Required task
Please copy the stretch from the start of the data through the line containing "I will point(933,65).", requests included, and raise every coordinate in the answers by 30.

Information supplied
—————
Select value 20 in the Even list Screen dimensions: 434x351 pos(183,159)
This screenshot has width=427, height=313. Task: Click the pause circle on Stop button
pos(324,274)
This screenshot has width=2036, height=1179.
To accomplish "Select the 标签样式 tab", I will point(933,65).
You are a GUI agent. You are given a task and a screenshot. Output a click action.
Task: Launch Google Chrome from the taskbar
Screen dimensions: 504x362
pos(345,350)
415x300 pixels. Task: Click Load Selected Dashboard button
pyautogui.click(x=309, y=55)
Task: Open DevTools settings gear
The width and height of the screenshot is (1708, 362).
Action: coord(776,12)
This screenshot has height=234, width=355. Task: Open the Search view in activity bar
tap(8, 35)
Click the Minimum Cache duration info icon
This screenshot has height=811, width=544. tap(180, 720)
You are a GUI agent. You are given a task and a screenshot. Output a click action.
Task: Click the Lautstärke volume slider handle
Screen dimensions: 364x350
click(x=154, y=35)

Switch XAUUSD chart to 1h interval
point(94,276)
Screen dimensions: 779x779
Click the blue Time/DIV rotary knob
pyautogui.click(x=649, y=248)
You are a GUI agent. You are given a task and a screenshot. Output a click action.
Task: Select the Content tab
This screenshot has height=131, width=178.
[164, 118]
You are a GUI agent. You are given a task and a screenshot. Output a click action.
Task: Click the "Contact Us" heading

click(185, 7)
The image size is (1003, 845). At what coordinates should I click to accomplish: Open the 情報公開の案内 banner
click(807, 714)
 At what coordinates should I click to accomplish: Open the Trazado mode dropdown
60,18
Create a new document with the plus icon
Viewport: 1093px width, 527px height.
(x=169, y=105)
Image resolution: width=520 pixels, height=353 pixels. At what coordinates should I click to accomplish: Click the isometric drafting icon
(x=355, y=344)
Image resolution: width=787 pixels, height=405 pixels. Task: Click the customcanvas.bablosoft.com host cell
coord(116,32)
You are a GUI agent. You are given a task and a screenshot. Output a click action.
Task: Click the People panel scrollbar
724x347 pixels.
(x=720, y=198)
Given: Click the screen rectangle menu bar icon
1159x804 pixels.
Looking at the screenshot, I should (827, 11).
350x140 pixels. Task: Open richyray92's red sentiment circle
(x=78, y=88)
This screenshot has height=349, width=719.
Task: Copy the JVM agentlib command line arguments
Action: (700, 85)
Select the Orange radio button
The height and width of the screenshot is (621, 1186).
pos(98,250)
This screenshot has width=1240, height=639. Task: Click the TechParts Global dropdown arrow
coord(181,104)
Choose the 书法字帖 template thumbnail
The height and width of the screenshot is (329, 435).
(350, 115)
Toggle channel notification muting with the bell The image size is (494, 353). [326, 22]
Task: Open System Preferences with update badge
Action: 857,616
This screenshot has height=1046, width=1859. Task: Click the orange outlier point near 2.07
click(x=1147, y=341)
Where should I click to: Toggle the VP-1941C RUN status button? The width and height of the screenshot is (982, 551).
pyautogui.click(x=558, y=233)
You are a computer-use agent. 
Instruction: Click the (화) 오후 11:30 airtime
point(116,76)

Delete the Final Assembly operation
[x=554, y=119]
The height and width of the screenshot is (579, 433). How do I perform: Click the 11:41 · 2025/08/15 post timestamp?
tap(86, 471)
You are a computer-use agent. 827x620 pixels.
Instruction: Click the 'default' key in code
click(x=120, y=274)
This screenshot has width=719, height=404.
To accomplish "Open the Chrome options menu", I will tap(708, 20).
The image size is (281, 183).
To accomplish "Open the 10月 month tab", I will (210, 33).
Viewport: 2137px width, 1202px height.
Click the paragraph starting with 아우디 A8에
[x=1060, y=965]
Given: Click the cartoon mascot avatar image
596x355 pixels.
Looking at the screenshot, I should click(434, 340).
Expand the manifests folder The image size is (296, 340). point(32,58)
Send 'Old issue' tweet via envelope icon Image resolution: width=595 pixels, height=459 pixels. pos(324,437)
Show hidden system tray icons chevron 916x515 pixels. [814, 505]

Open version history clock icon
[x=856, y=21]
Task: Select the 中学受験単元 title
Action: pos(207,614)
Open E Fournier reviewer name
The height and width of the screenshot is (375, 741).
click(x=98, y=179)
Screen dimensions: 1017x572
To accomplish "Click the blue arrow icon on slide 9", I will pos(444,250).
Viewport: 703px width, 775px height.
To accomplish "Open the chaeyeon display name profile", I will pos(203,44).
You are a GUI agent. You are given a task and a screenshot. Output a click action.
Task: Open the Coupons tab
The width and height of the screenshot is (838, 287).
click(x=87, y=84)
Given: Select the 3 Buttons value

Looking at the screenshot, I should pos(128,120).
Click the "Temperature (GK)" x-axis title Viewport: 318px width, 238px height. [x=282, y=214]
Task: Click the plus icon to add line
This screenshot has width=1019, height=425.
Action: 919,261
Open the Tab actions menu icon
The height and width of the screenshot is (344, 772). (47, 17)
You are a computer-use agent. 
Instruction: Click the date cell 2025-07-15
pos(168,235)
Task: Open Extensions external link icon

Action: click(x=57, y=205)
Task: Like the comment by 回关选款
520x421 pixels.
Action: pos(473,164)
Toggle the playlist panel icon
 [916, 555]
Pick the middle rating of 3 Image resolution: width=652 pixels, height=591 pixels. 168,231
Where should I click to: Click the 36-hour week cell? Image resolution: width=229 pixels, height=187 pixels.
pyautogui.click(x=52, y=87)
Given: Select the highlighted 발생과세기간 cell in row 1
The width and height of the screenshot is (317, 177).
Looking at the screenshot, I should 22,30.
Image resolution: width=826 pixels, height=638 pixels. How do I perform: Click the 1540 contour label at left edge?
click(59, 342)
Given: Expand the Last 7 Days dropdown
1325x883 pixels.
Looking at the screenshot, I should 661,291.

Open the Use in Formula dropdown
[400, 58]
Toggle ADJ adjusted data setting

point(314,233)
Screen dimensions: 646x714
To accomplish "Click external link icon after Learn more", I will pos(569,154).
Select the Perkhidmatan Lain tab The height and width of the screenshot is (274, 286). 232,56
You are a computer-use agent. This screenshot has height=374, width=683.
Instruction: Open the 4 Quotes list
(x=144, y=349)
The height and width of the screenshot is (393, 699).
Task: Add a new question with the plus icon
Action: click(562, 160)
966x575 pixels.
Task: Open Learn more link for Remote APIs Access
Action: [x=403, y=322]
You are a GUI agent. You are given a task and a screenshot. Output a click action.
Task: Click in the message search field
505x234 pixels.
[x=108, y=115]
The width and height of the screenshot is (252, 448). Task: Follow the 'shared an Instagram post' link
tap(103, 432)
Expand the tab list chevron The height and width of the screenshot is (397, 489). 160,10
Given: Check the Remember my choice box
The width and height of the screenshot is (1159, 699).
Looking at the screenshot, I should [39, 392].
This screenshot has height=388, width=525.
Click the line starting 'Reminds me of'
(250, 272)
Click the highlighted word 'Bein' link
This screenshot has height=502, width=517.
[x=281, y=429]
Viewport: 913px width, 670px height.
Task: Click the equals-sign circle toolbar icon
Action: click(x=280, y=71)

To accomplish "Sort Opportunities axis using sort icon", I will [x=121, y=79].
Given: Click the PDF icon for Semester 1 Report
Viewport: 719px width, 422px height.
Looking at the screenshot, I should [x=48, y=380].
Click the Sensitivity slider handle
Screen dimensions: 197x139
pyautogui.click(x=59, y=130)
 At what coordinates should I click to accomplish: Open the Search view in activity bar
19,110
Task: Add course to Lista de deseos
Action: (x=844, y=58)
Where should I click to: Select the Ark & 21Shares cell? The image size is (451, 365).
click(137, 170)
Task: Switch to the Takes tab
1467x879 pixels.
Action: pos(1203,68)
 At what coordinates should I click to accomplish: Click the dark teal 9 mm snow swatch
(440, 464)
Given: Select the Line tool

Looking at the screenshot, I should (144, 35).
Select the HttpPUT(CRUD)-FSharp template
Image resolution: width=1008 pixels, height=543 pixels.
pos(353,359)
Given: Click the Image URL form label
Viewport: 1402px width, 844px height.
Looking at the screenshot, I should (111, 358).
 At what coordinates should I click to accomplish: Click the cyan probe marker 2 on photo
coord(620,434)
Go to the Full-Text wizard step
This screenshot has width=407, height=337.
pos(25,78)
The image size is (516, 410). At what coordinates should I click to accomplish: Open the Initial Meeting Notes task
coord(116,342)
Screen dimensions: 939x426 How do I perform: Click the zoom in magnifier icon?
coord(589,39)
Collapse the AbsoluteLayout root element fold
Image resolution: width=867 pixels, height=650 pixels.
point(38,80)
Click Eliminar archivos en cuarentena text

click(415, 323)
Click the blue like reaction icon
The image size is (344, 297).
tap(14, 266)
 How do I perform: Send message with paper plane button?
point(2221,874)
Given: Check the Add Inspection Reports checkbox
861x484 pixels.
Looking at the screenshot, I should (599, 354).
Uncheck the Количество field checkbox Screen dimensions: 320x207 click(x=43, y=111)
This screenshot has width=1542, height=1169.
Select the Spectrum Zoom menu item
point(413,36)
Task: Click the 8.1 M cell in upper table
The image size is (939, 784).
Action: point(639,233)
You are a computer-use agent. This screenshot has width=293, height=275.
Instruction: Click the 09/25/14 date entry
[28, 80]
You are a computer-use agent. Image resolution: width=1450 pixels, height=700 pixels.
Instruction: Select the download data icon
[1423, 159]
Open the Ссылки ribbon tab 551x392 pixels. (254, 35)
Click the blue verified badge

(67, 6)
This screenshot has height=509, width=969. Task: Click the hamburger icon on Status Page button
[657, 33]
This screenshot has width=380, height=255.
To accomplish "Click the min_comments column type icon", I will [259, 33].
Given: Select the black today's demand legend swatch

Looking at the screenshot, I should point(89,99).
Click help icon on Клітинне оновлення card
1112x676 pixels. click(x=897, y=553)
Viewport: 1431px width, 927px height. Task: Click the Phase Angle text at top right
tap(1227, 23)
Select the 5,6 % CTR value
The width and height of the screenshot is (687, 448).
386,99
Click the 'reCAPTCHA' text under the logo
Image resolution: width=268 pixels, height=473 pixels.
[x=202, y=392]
—————
Task response
Select value 20 in the Even list Screen dimensions: 434x351 pos(213,189)
This screenshot has width=427, height=313. Task: Click the pause circle on Stop button
pos(354,304)
This screenshot has width=2036, height=1179.
To accomplish "Select the 标签样式 tab", I will point(963,95).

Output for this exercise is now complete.